That’s not how it went down, with the Sixers falling 133-114 to the visitors.
Thursday night’s contest served as a highlight reel for Thunder star guard Shai Gilgeous-Alexander, who is already having a career-high averaging 31 points per game. Gilgeous-Alexander dropped 37 points on the hosting Sixers. The worst part is that he didn’t face much confrontation in doing so, and Sixers head coach Doc Rivers knows it.
“Blow-bys, getting into the paint,” Rivers said. “They got whatever they wanted. I thought they came with the right spirit and we didn’t.”
If the spirit Rivers is referring to is the drive to command the paint, then it’s hard to disagree. The Thunder put up 52 points in the paint, mostly courtesy of Gilgeous-Alexander being able to charge right through the Sixers’ defense to the cup with little to no resistance.
“Shai beat our best defenders tonight over and over again — got rejected, we lost coverages,” Rivers said. “We tried to tell them, ‘This team plays hard. They move the ball. This is not the team you just played; this team has players. Not just Shai, but [Josh] Giddey — all of them. And they play right. And if you’re not prepared to play this team, you’re going to lose to them.’ And I didn’t think we were ready for that.”
Even worse, when the Sixers began to react to SGA and collapse into the paint, it just left the rest of the Thunder open for uncontested shots and easy points, with Josh Giddey being one of the benefactors. The 6-foot-8 guard put up 20 points on the Sixers Thursday night.
The Sixers ran a starting lineup of Tobias Harris, P.J. Tucker, Joel Embiid, Tyrese Maxey and James Harden, a lineup that looked defensively unfocused from the jump. They left lanes open to cover non-threatening long range shooters, left threatening ones wide open, and overall seemed lost on how to stop the Thunder, at least without fouling. By the end of the game, Embiid had five fouls, Maxey had four and Harden had three.
Harden mentioned postgame that the lack of early defense is the biggest thing the Sixers’ starters need to get figured out.
“Our defensive presence from the jump. It’s difficult, man,” Harden said. “This league is so good, and guys get hot early and get confidence, really. It’s difficult to slow that down. Shai’s been going well. He’s the engine of that team and he got going early, making everybody else better, and we couldn’t really get a grip on the game.”

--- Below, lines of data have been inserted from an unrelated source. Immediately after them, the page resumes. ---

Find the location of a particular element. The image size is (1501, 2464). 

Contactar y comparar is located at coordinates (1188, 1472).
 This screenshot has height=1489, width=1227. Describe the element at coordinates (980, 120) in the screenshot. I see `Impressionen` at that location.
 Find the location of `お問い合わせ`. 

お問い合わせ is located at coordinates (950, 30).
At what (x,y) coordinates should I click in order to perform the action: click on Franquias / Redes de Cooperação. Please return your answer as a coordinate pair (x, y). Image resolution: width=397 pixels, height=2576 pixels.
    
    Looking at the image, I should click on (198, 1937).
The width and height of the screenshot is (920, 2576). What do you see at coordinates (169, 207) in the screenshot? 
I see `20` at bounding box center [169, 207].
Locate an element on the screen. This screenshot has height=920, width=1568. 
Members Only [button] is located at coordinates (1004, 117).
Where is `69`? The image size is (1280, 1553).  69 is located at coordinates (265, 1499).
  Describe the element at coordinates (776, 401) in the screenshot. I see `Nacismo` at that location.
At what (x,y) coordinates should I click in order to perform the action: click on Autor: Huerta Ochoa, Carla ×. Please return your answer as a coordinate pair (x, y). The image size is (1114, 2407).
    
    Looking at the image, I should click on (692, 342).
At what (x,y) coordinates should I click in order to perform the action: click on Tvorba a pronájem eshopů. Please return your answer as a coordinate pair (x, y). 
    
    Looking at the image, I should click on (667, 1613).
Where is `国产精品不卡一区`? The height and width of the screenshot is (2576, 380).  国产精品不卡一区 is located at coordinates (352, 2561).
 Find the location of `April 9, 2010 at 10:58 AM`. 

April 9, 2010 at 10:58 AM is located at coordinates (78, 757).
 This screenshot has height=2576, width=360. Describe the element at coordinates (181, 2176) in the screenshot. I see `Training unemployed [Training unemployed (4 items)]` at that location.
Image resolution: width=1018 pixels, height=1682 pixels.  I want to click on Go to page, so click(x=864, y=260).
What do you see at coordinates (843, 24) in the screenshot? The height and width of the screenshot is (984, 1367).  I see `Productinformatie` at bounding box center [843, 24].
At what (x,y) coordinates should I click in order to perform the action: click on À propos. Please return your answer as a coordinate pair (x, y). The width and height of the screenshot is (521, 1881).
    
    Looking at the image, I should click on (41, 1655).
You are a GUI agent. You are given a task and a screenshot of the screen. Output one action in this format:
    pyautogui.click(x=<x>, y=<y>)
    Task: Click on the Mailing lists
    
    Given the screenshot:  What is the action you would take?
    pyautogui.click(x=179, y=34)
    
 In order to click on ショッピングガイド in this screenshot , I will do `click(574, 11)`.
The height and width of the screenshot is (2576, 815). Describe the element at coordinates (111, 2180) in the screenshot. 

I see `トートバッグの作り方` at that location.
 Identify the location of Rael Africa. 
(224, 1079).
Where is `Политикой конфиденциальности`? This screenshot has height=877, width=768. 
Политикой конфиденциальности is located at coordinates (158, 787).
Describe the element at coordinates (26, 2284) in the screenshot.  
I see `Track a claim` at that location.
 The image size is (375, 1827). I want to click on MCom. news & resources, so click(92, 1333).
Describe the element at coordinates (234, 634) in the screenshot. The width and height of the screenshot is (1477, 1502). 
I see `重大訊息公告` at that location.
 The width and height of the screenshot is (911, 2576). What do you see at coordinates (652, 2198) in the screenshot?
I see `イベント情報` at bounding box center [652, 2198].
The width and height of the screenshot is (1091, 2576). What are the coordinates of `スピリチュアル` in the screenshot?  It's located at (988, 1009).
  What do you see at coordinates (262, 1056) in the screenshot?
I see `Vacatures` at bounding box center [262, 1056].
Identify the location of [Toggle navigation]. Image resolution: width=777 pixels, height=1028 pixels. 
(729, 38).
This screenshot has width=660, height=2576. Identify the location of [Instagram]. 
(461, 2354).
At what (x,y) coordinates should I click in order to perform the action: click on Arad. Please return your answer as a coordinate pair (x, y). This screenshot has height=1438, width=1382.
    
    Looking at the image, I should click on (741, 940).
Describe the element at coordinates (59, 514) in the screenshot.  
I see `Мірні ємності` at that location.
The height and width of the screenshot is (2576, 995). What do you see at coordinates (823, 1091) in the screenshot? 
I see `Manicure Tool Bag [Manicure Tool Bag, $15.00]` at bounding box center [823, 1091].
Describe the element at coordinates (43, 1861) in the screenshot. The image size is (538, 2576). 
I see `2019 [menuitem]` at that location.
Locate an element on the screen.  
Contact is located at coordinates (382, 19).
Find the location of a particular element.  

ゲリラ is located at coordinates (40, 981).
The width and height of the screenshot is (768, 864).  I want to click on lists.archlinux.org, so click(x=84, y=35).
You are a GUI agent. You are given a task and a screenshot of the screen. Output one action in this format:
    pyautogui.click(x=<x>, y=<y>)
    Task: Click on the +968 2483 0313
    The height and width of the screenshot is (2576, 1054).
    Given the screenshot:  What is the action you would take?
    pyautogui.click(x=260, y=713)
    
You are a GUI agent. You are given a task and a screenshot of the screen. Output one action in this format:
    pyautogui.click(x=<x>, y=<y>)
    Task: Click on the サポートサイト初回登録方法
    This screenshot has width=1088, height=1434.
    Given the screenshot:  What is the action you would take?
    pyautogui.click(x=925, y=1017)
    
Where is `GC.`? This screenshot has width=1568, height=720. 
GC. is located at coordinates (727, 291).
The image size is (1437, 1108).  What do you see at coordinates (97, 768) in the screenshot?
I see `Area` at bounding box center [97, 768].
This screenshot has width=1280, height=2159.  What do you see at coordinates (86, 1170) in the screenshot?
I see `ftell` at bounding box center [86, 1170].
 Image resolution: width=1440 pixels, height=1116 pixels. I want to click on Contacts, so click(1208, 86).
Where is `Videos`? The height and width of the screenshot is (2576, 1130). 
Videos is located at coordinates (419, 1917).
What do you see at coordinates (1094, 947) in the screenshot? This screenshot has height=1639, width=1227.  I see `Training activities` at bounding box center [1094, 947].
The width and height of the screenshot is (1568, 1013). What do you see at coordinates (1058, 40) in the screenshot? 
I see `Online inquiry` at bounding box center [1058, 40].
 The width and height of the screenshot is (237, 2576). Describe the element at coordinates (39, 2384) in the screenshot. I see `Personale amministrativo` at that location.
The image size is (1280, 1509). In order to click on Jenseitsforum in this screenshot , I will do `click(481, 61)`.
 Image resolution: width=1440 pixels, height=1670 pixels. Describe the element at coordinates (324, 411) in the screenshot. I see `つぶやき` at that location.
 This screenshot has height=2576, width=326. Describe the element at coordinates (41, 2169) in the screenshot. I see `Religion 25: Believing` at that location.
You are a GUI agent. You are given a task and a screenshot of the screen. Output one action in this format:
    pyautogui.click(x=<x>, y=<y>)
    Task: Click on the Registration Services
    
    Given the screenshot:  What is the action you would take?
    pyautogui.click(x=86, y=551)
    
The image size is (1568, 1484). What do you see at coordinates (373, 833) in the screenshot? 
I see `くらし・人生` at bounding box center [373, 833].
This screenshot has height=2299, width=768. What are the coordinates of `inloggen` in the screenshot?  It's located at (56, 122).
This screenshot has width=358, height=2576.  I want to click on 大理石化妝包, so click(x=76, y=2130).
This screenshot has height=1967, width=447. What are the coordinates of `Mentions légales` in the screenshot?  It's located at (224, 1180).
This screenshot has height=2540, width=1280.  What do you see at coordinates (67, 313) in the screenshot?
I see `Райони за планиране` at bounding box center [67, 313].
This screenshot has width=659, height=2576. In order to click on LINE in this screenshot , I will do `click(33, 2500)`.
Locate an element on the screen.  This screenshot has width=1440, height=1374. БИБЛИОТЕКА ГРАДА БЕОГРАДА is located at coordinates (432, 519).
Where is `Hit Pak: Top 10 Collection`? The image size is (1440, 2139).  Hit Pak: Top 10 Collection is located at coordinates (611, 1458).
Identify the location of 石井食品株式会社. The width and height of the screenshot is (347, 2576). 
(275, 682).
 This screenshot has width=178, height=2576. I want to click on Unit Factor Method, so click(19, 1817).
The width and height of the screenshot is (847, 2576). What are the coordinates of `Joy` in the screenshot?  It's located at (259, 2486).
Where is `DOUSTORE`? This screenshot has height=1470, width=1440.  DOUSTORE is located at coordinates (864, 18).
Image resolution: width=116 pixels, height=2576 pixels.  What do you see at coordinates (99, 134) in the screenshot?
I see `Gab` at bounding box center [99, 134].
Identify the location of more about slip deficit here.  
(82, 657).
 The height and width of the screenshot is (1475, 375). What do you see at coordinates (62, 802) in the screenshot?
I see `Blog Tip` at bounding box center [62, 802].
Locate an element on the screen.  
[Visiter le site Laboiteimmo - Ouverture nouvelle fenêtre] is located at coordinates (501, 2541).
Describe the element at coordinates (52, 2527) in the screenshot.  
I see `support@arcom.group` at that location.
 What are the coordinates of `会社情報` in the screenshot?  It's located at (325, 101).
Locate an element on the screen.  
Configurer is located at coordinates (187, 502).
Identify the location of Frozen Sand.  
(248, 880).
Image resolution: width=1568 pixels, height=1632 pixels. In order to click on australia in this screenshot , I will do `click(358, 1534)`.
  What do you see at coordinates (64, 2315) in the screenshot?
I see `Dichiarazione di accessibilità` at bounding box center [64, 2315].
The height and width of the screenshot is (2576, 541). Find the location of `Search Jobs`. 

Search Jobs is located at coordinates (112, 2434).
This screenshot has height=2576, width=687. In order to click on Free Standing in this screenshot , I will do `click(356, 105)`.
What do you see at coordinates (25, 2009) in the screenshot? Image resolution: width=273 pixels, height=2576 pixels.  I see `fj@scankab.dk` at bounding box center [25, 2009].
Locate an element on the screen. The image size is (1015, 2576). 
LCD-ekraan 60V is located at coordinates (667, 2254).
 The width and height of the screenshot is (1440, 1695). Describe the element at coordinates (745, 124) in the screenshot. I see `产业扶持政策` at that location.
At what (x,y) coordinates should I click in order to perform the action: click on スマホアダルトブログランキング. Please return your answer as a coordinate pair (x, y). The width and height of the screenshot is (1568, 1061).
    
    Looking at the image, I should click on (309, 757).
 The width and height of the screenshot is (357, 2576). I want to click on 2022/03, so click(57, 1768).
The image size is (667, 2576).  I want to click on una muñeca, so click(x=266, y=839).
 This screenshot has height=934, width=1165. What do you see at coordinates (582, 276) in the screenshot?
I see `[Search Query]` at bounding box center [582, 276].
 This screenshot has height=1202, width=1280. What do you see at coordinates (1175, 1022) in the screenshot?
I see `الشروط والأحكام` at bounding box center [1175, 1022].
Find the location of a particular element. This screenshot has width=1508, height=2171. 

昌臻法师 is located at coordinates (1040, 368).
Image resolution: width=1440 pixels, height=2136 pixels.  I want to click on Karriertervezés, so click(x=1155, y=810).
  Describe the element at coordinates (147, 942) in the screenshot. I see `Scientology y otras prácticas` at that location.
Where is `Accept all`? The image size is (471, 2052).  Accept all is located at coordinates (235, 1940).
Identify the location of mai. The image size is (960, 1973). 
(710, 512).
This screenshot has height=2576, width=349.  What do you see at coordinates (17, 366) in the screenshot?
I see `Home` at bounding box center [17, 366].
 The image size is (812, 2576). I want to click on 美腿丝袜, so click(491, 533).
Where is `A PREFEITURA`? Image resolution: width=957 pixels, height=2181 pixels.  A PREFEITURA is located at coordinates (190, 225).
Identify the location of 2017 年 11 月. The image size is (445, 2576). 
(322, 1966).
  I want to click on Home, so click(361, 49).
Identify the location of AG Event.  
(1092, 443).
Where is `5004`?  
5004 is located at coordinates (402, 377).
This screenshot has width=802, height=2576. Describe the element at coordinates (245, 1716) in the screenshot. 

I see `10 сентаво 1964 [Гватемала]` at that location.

Philadelphia is fourth in defensive rating in the league, but this isn’t the first game of the season where the Sixers’ defense has been questionable at best. Rivers, however, isn’t ready to call it a pattern.
“We’re a good defensive team, but we didn’t defend tonight,” Rivers said. “I guess the one common theme overall is just getting beat off the dribble into the paint. On those nights, we struggle. And honestly, on those nights, every team struggles. They got into the paint over and over again. That leads to offensive rebounds. That leads to helps that leave them wide open for threes. And I thought they got all that tonight. And honestly, I thought a lot of them were just straight-line, individual defensive drives. Our individual defense tonight was so poor that our team defense could not help.”
Part of why that individual defense may have suffered was foul trouble, at least in the case of Embiid. Three early fouls sent him to the bench for most of the second period. It wound up being a relatively quiet defensive night for the big man, with just one block and no steals.
“I got in foul trouble, so I barely played 30 seconds in the second quarter and they got the big lead going into halftime. From there, we just kept chasing. I guess I’ve just got to stop fouling,” Embiid said. “But on the other end, it’s still about defense. If you can’t guard your own men — all of us —if we can’t guard our own men, we’re not going to be good defensively. No matter how tight we are with our schemes and executing whatever we have to do with the game plan, it’s just not going to work out.”
It certainly did not work out Thursday night.
The Sixers will have a chance to get back in the win column on Saturday night as they kick off a five-game road trip at the Utah Jazz.